Last week in Crikey, Peter Brent argued that celebrity candidates don’t do well in marginal seats. I’m not entirely convinced by his argument, but the ALP may have been listening, because its latest celebrity candidate is planning to run for a safe seat. Unfortunately, it’s a safe Liberal seat.
The ABC’s long-serving Sydney weather reporter, Mike Bailey, aims to become the second TV personality (after Maxine McKew) to take on a Government frontbencher. In this case, it’s the Federal Minister for Employment and Workplace Relations, Joe Hockey, in North Sydney.
A spokesman for Kevin Rudd has been quoted as saying he “would love to have Mike Bailey as part of the campaign team”, but even without that endorsement one would hardly expect Labor pre-selection for North Sydney to be hotly contested.
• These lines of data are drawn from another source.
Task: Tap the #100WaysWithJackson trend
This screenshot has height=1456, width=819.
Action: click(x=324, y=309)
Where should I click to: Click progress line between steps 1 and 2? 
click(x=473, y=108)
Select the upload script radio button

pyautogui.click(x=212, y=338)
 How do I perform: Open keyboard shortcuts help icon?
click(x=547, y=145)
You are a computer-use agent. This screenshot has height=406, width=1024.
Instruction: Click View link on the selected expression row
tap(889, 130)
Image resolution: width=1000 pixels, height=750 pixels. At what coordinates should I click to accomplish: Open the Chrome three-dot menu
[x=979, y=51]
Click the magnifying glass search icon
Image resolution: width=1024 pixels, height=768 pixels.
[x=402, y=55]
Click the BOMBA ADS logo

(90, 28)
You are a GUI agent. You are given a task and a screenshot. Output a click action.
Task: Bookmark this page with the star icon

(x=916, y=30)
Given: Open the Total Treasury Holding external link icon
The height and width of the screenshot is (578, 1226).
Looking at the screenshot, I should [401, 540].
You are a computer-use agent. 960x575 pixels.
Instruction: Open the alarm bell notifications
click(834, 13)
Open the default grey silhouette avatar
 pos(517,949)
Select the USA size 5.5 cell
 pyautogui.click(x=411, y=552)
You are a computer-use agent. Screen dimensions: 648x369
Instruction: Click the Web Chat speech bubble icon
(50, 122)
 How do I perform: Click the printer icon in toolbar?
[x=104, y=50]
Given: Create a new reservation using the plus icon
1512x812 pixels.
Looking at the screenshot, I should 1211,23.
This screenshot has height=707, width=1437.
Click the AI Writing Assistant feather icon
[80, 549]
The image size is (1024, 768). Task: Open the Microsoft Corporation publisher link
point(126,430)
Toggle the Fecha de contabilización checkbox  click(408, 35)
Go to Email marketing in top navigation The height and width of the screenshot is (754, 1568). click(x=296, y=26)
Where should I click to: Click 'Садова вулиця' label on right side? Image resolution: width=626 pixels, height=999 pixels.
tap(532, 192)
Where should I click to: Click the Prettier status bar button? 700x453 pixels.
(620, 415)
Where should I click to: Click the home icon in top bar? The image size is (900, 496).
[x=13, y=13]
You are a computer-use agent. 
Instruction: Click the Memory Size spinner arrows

But this raises the interesting question of just how safe a seat like North Sydney is. Bailey thought it “now requires something like a 13.2% swing”, but, in fact, the margin is 10%, unchanged by redistribution. Even though the polls currently show Labor getting that sort of swing, it looks like a very tough target.
In recent years, and especially after the 2004 election, there’s been a lot of hand-wringing about Labor losing ground disproportionately in outer suburban, working-class seats — see, for example, this piece by Shaun Carney on Dunkley (thanks to Brent for reminding me about this).
But while there are some areas where Labor has done worse than average, there are, of course, others where it’s done better. North Sydney is a prime example. In 1998, it was the seventh-safest Liberal seat in New South Wales, with a margin of 12.2%. Two elections later, the state as a whole had swung more than 3% to the Coalition, but North Sydney had gone backwards; it’s now only 11th-safest.
And it’s not just Sydney. The same sort of movement can be seen in the Treasurer’s seat of Higgins: now on 8.8%, it is more marginal than it was six years ago, despite the fact that Victoria has shifted more than 4% to the Coalition in that time. Seven of the state’s seats — Aston, Wannon, Casey, Flinders, Menzies, Goldstein and Dunkley — have leapfrogged it on the pendulum.
If this trend continues, some of the Liberal Party’s biggest names could be in trouble. Don’t write off Mike Bailey just yet.